London has 400 GW of grid requests holding up datacentre builds
While the UK government wants to turbocharge datacentre construction, a newly published report says there are already 400 GW worth of outstanding requests for connection to the power grid around London, and regulator Ofgem estimates 60-70 percent of these will never happen.
These figures are drawn from the EMEA Datacentre Market Update for 2024, published by global commercial real estate business, Cushman & Wakefield, and illustrate the challenge facing datacentre developers.
Most British server farms cluster around the capital, and projects are facing growing delays to get connected to the grid, a problem that may be exacerbated as more and more facilities are planned to serve the growing market for cloud and AI services.
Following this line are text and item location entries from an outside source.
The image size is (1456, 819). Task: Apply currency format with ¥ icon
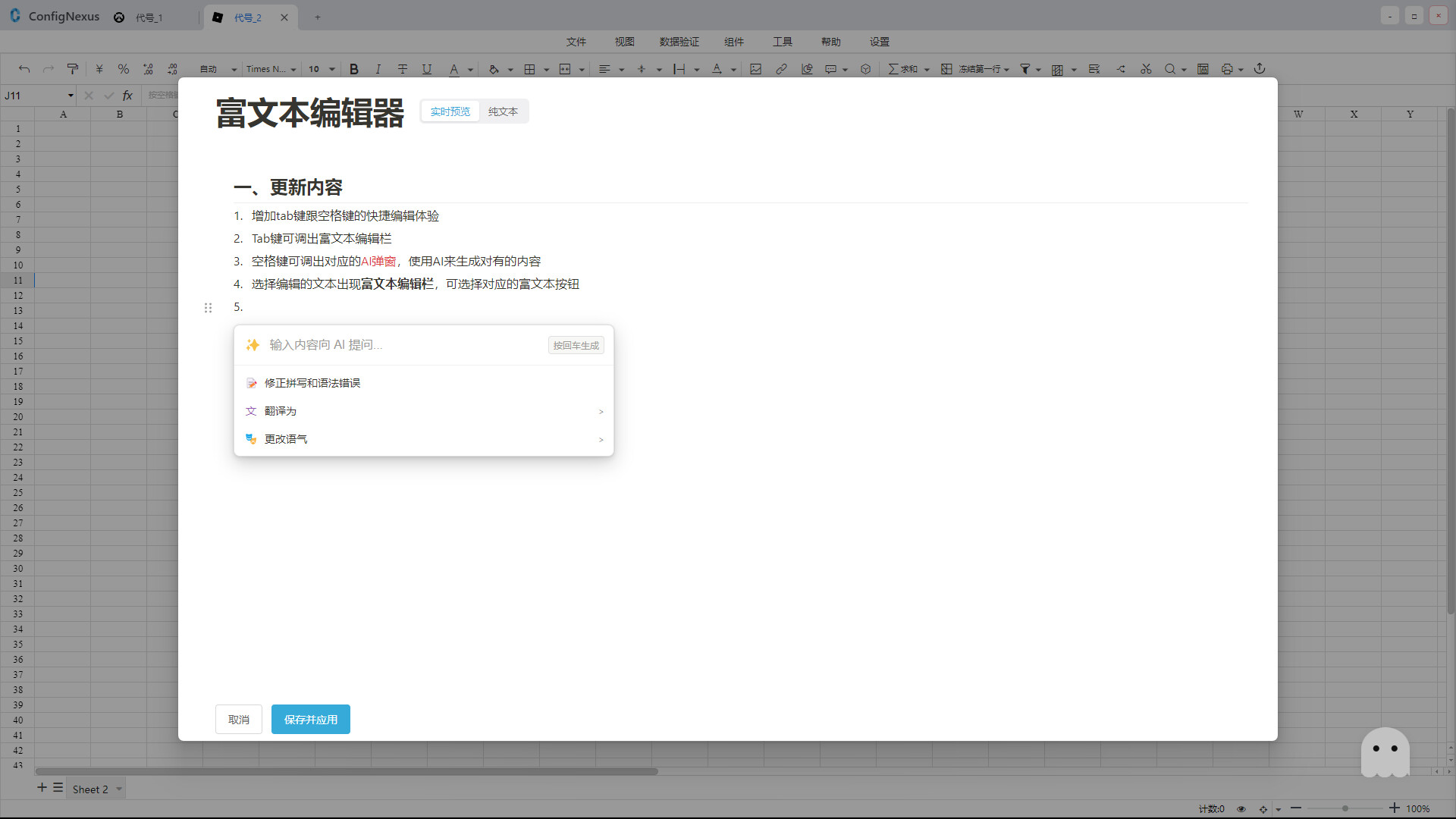tap(99, 69)

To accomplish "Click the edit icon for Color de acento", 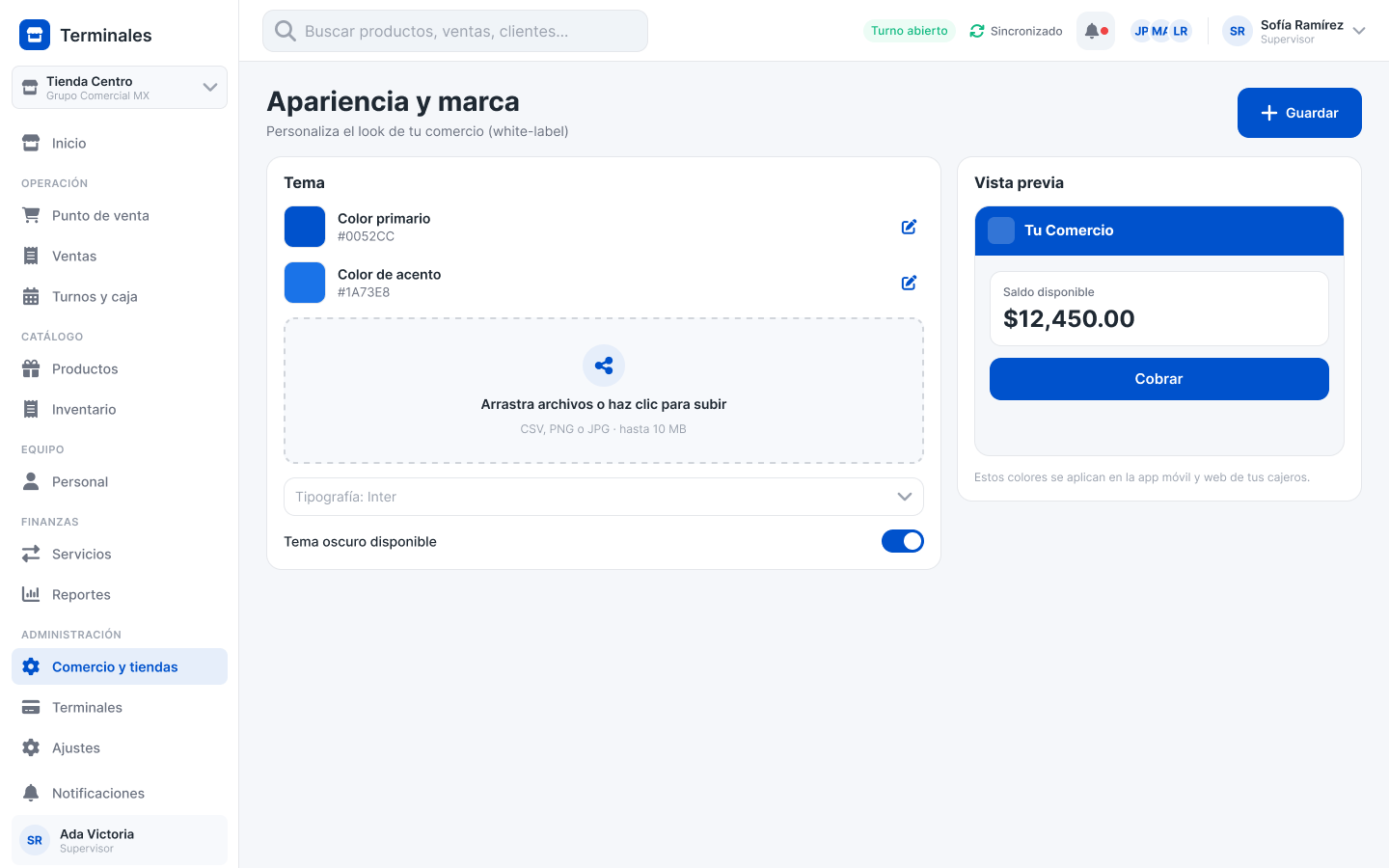I will pyautogui.click(x=909, y=283).
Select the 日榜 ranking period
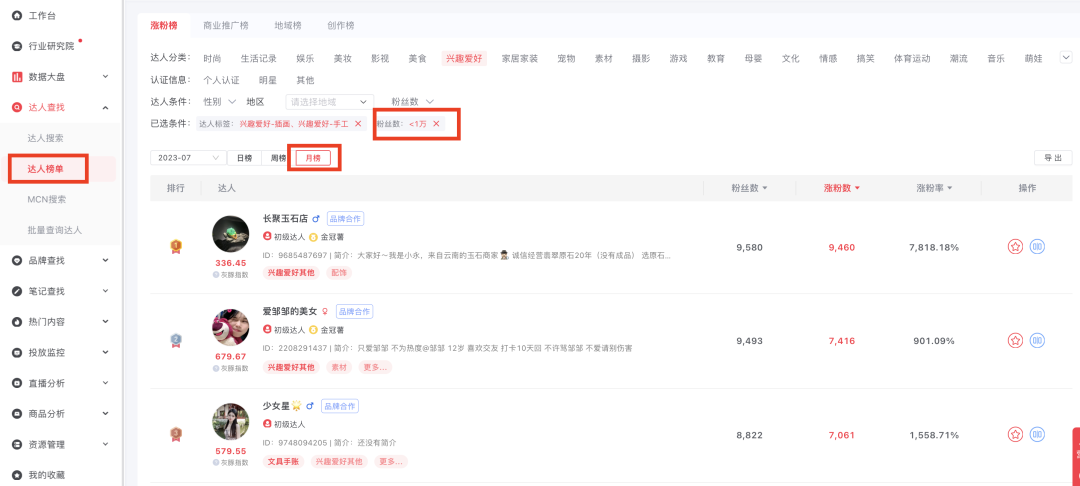The image size is (1080, 486). tap(244, 158)
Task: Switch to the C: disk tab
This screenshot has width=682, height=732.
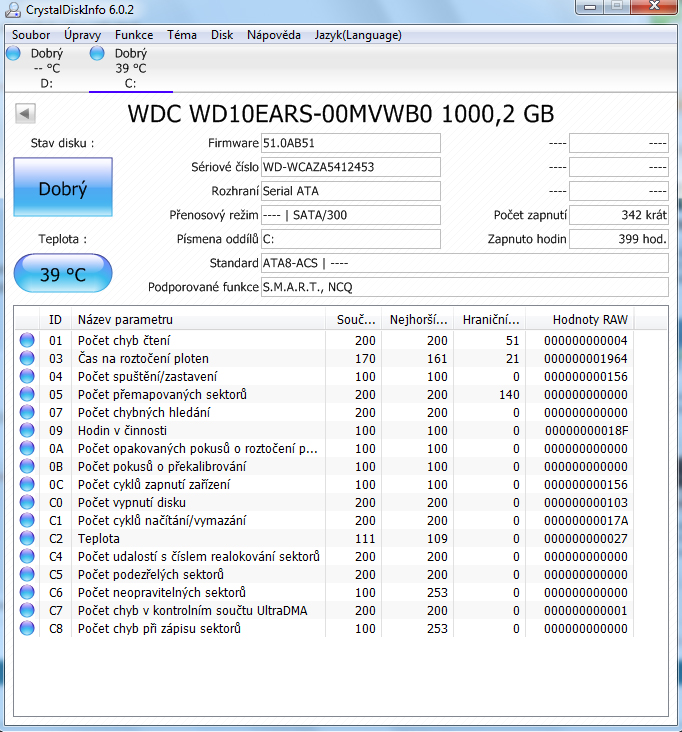Action: pos(130,68)
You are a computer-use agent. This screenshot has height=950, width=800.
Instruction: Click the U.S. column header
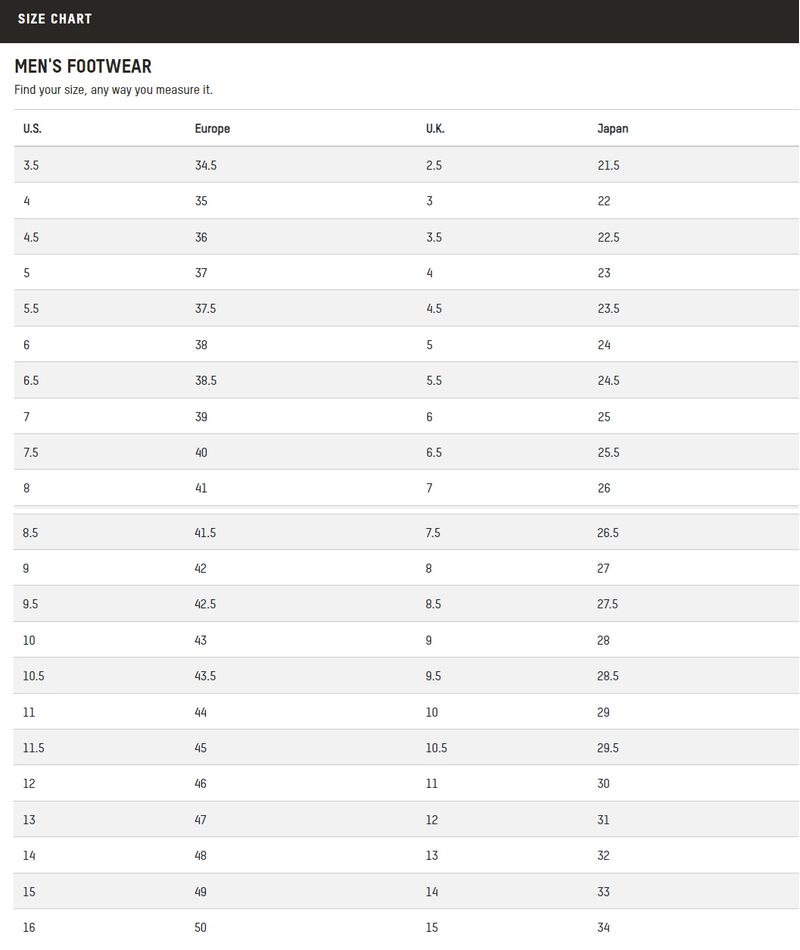coord(32,128)
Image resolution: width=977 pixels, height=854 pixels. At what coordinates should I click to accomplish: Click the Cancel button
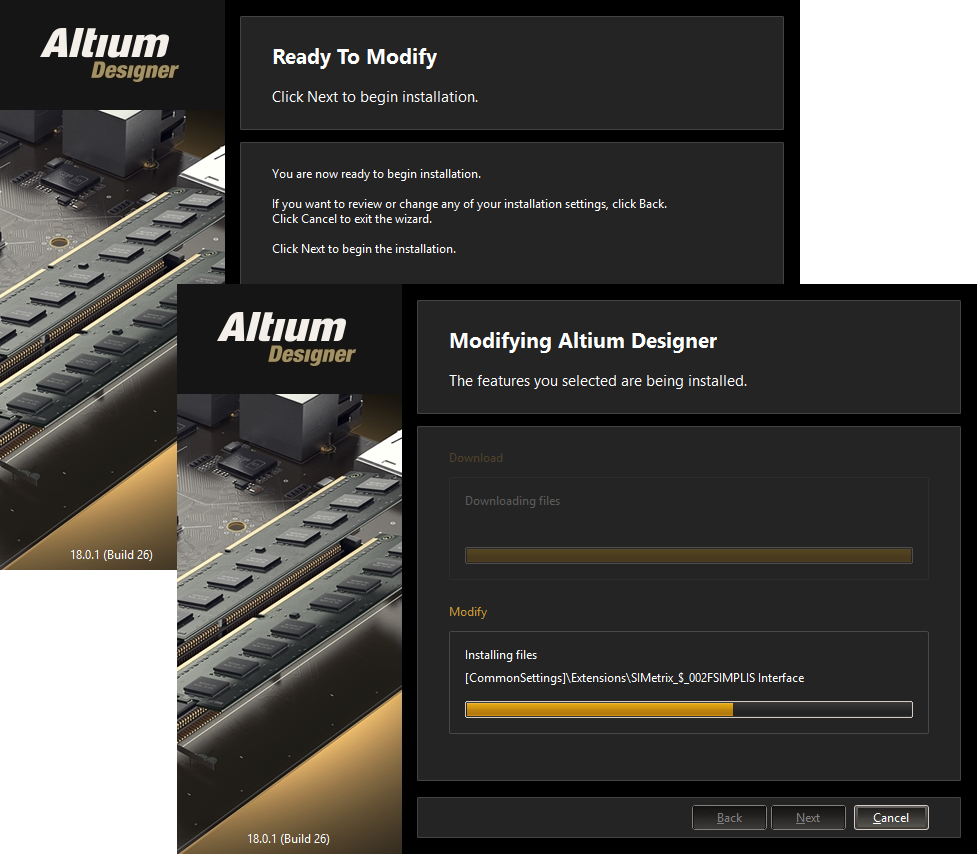(891, 817)
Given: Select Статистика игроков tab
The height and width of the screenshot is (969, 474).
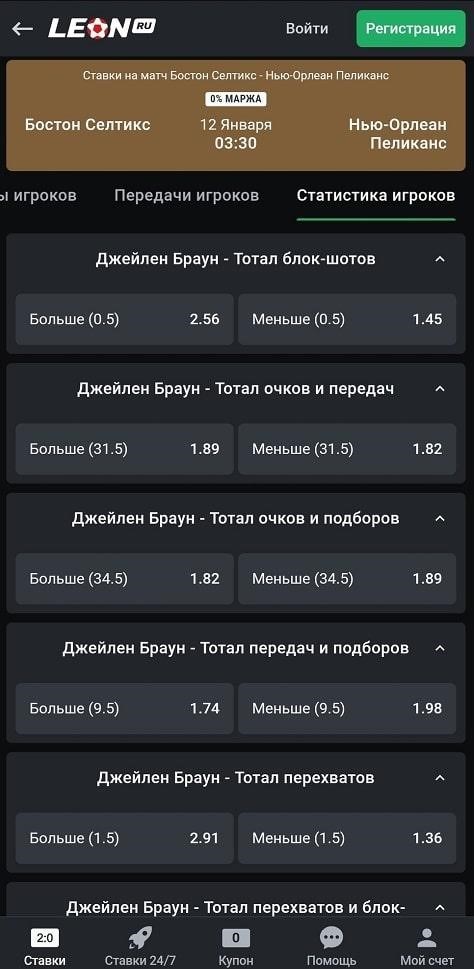Looking at the screenshot, I should coord(376,195).
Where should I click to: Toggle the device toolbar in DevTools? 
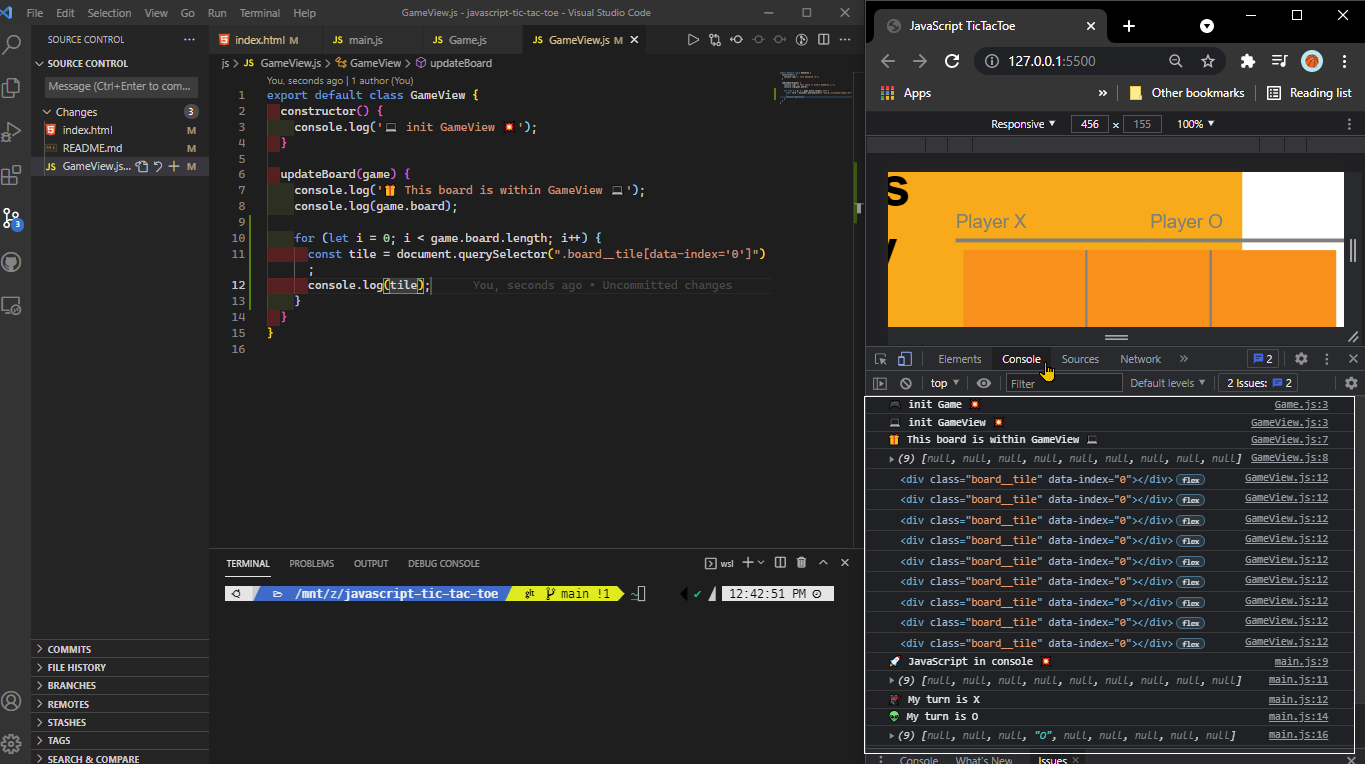tap(905, 358)
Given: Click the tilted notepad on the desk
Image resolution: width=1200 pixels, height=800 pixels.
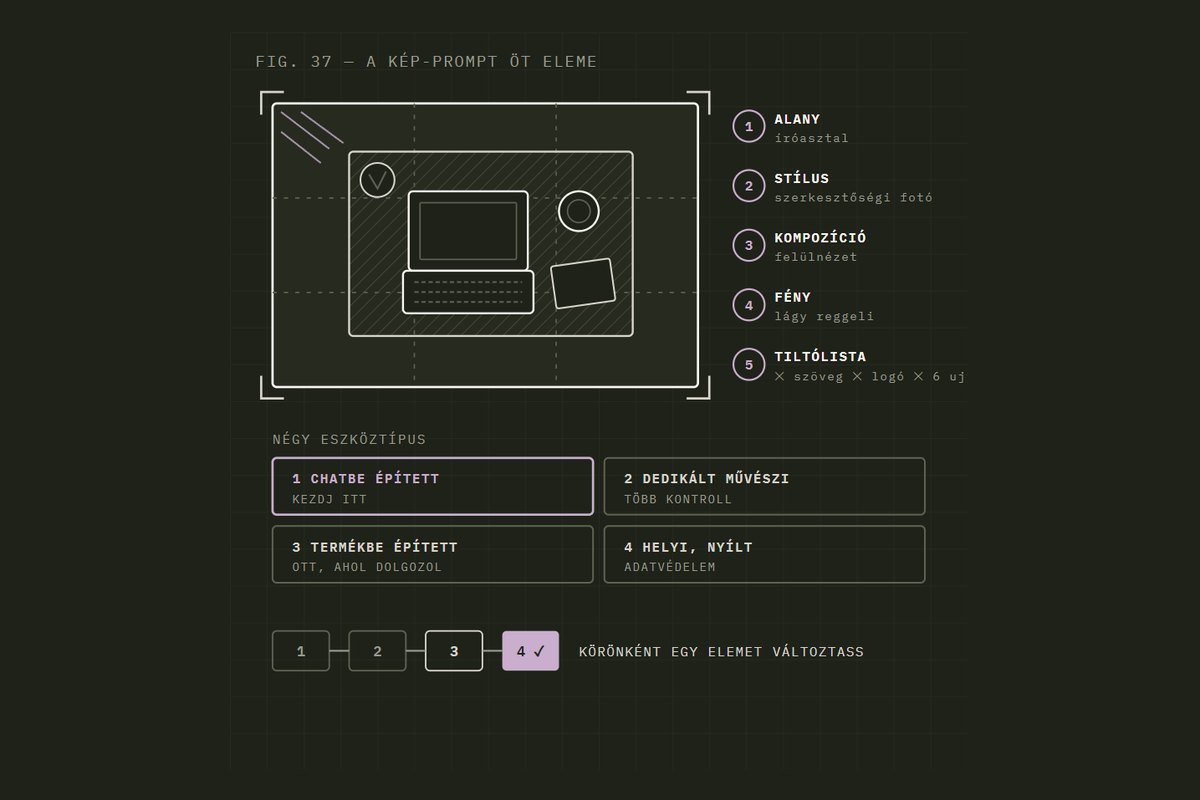Looking at the screenshot, I should click(x=583, y=283).
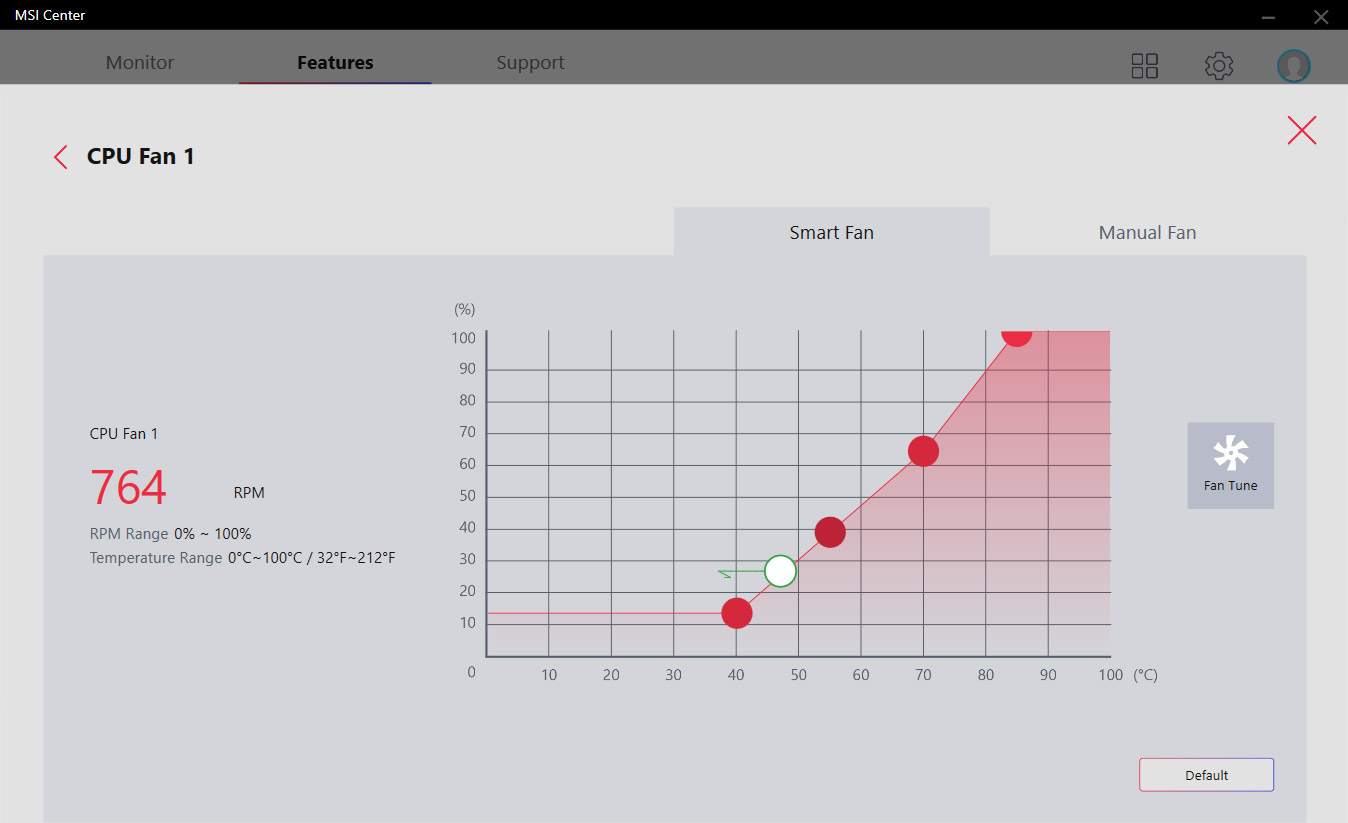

One of the UK's major commercial property developers says it would be pumping investment into new datacentres if it could just secure the energy supply needed for those facilities, reflecting a growing problem worldwide.
David Sleath, chief executive of Segro, said in an interview with The Times that he would be investing "hundreds of millions and more" in building new bit barns, but for the issues with getting the projects wired up to the national grid.
"The single biggest constraint is access to power," Sleath said. He claimed that this is a perennial problem, but one that is becoming a bigger issue now because it's holding up funding in critical sectors that the current government believes are important to "the UK success story."
In some cases, Segro's development teams face a wait of "a number of years" for local substations to be upgraded in order to increase grid capacity, Sleath said. The company, which is listed on the London Stock Exchange and Euronext Paris, has a current market capitalization of just over £11 billion ($14.2 billion).